At least 20 killed in car bomb attack in southern Afghanistan
September 19, 2019
KABUL (Reuters) – A Taliban car bomb killed at least 20 people and wounded 95 others when it exploded near a hospital in southern Afghanistan, an official said. The Taliban said the target was a nearby government intelligence department building in Qalat, the capital of Zabul province. A senior defence ministry official in Kabul said the militants wanted to target a training base for the country’s powerful security agency National Directorate of Security, but parked the explosives-laden vehicle outside a hospital gate nearby.
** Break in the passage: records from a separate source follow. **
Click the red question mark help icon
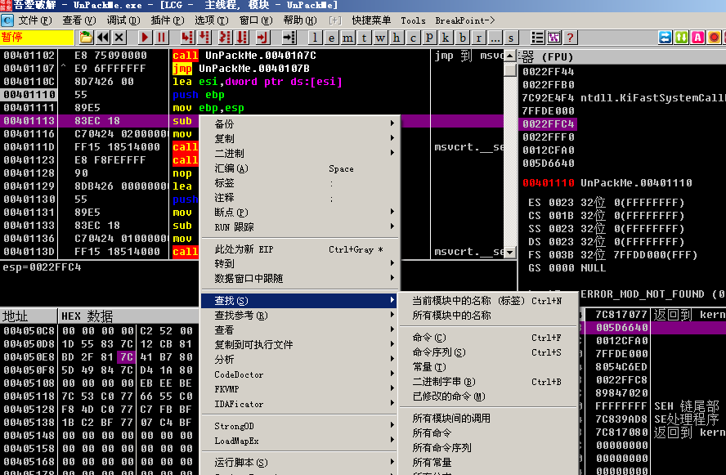The width and height of the screenshot is (726, 475). point(571,38)
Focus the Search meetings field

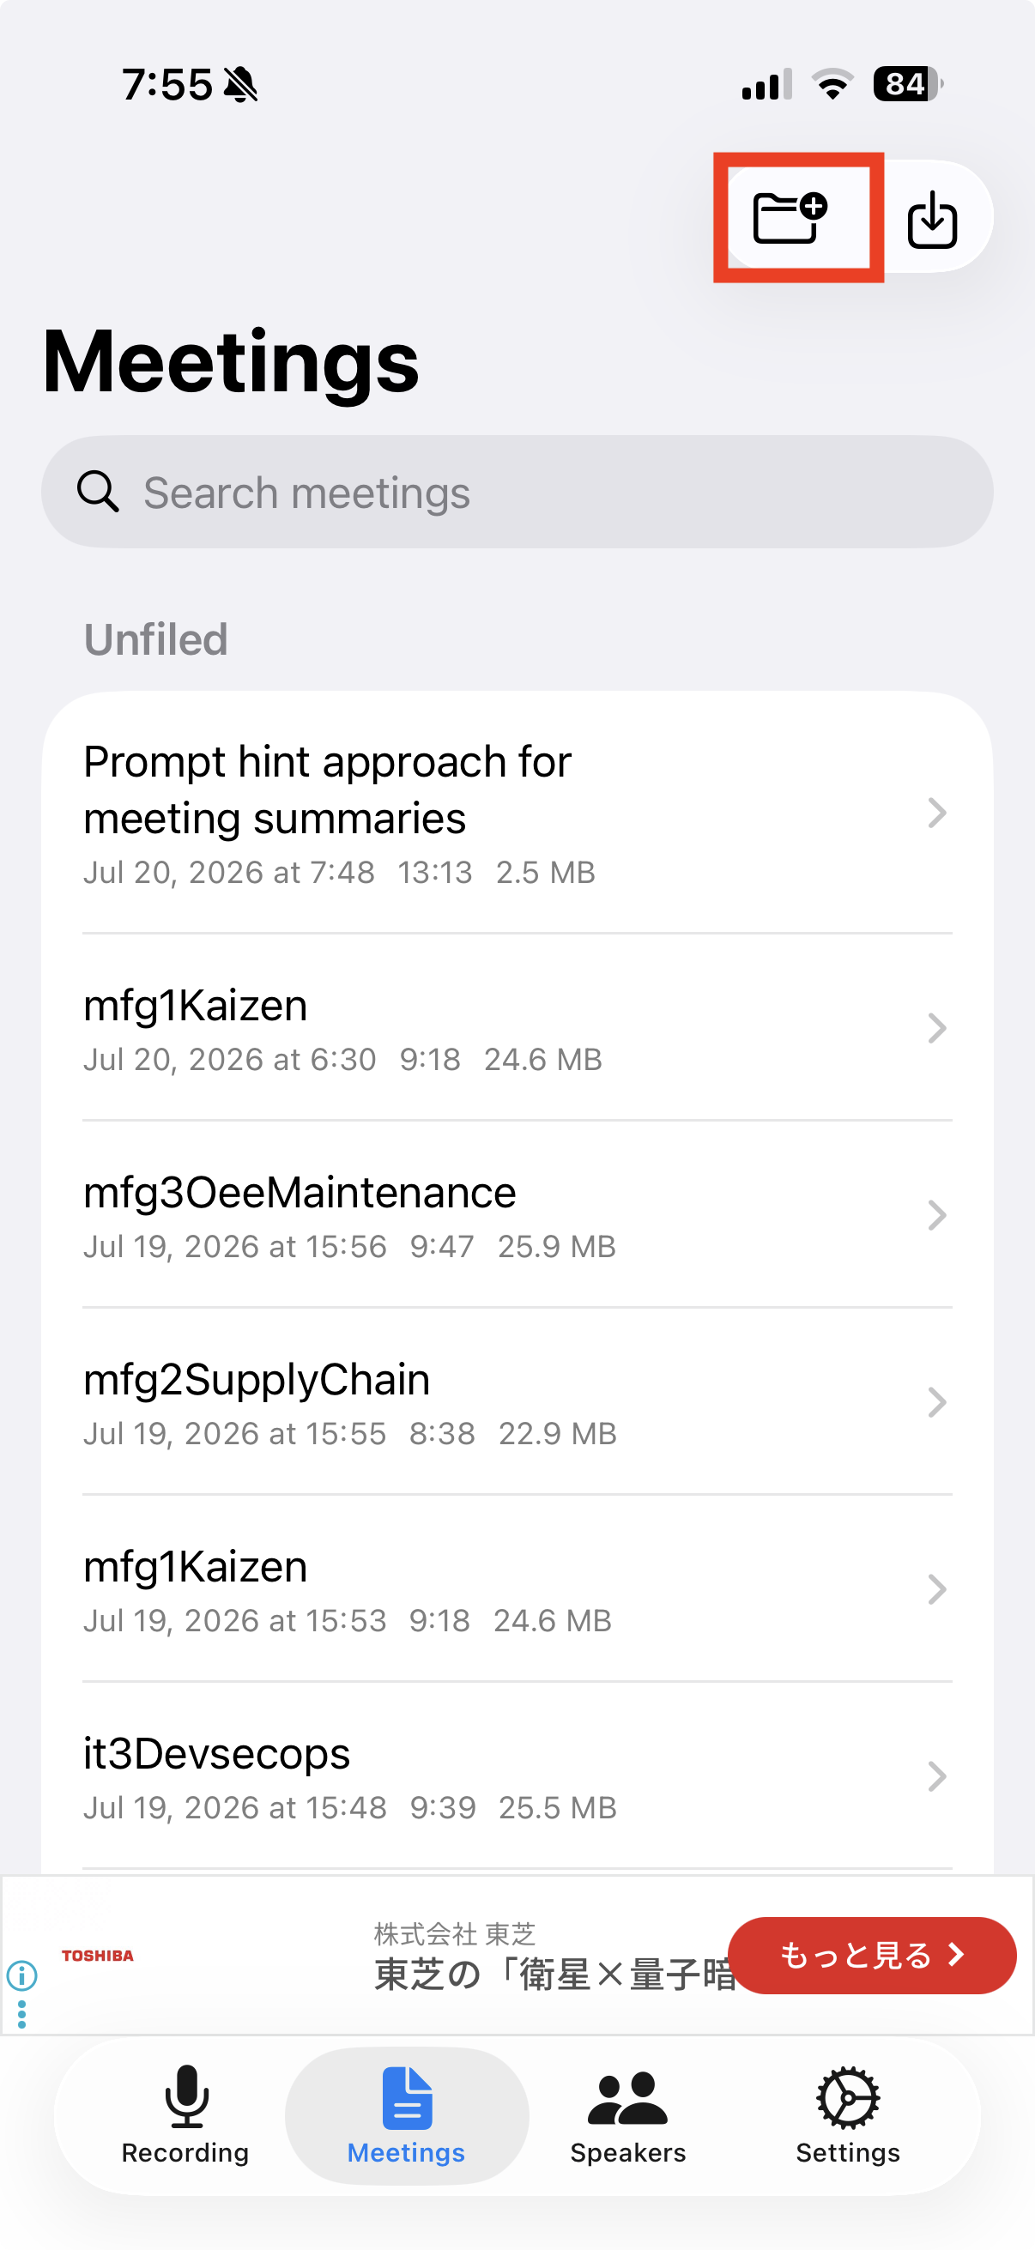click(x=517, y=492)
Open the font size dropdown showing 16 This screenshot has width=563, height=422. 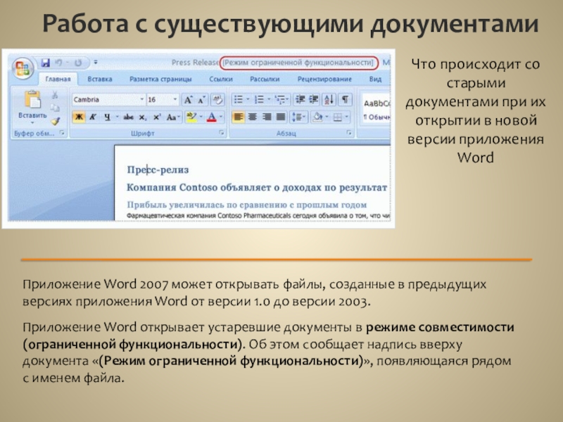(x=175, y=100)
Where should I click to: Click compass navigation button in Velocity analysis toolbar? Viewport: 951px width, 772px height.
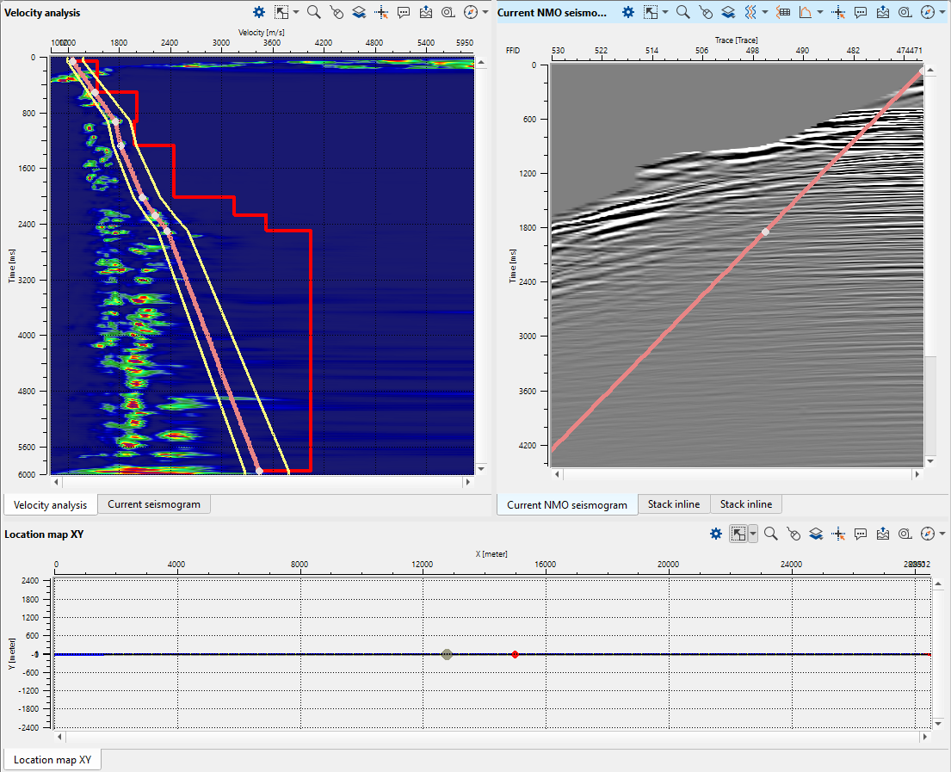click(470, 12)
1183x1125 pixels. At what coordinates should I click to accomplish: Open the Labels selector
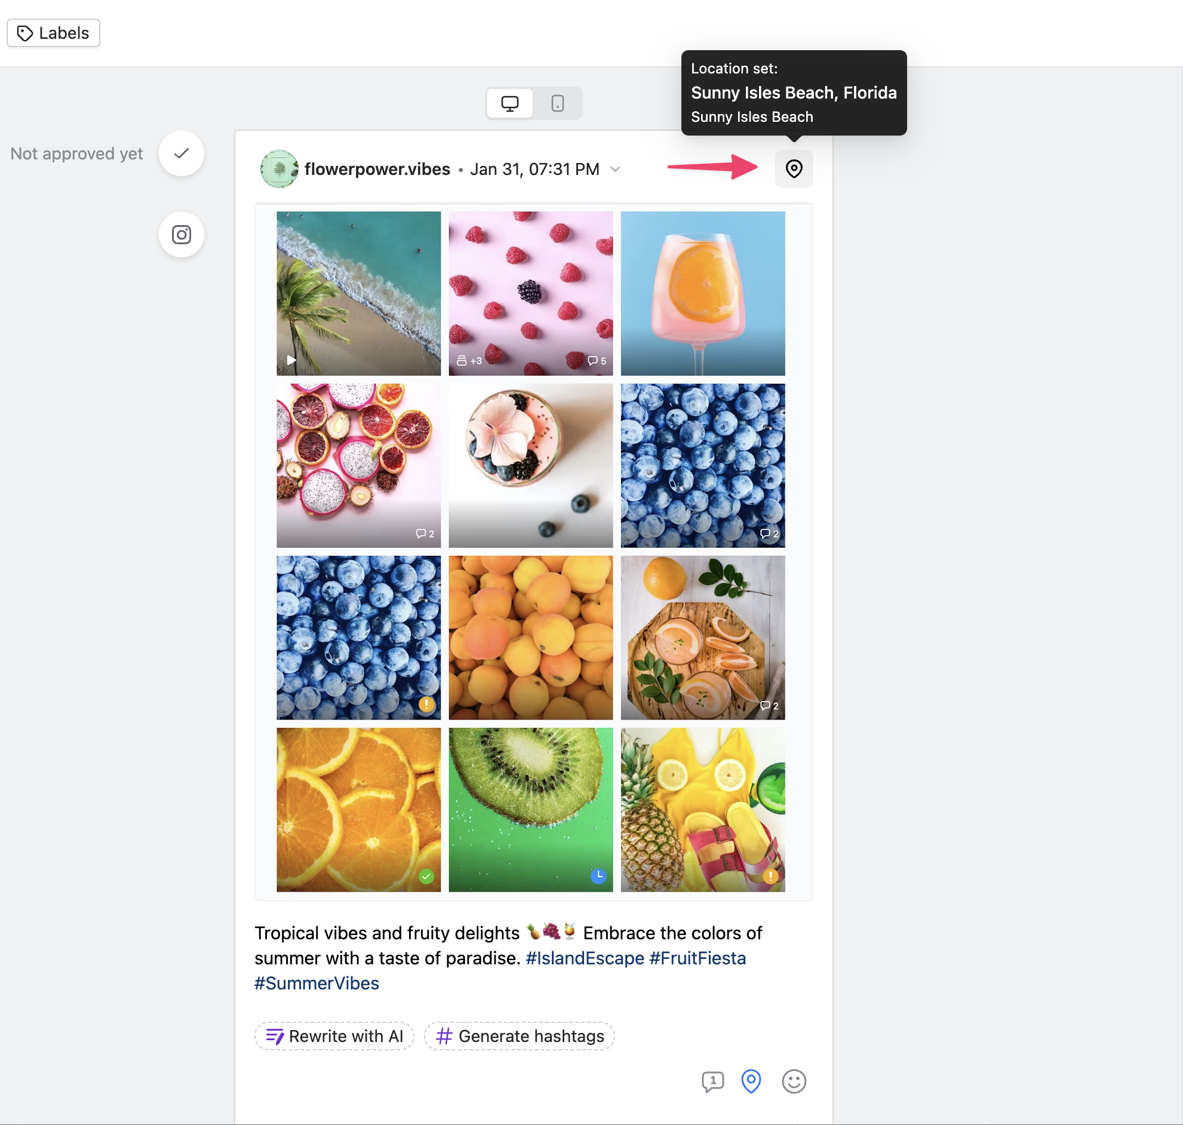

Haji Atta Jan Haqbayan, a member of the provincial council in Qalat, said 20 bodies and 95 wounded had been evacuated from the blast site. “The number of casualties may rise as rescue teams and people are still searching the bodies under the rubble,” he said. Several women, children, health workers and patients in the hospital were critically injured the blast. “This morning a car bomb targeted the NDS (National Directorate of Security) in Qalat of Zabul. The regional hospital of Zabul was also located there and has been destroyed in the attack,” said Rahmatullah Yarmal. The bombing was later claimed by a Taliban spokesman, Qari Yousuf Ahmadi, who said the attack was against the National Directorate of Security and had killed intelligence officers. Trump's declaration earlier this month that the talks were dead spurred the Taliban to declare last week that the only other option was more fighting, sparking fears of an uptick in attacks ahead of presidential elections at the end of the month. Earlier this week, the Taliban killed nearly 50 people and wounded dozens more in two separate attacks — one near a campaign rally for President Ashraf Ghani in the central province of Parwan, and one in Kabul. The militants have vowed to disrupt the upcoming presidential election, scheduled for September 28, in which President Ashraf Ghani is taking on his own Chief Executive, Abdullah Abdullah, and more than a dozen other candidates. The winner is hoping for a mandate to negotiate with the Taliban for lasting peace in the country suffering from decades of violence. The insurgents, however, are set on undermining the legitimacy of the process and keeping the president weak. But even as fighting rages, the Taliban have also continued to voice their belief that the US will eventually return to the table for more negotiations.